Dataset
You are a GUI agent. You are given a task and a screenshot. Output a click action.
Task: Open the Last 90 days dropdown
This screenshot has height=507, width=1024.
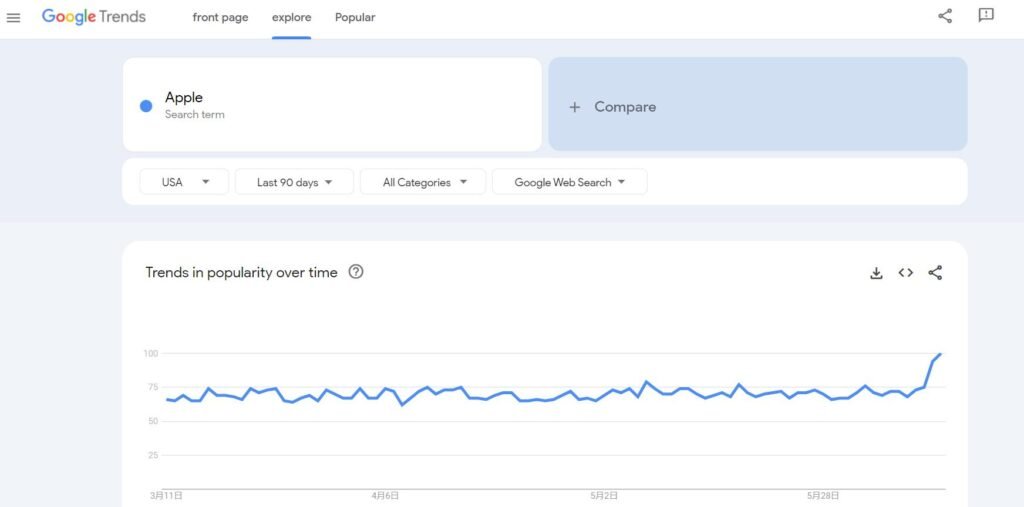pyautogui.click(x=294, y=182)
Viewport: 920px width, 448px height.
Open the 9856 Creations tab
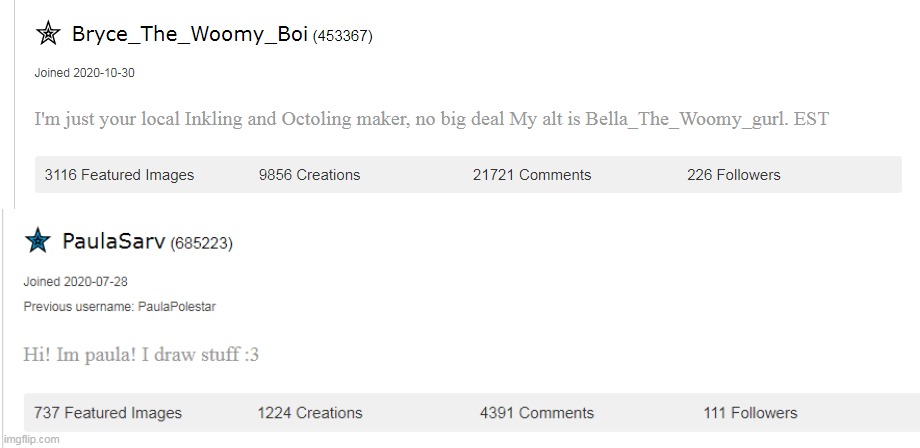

Exercise description
Copy all lines of the records that have the string "Open" in them.

Answer box
Task: Open the Last 90 days dropdown
Open the 9856 Creations tab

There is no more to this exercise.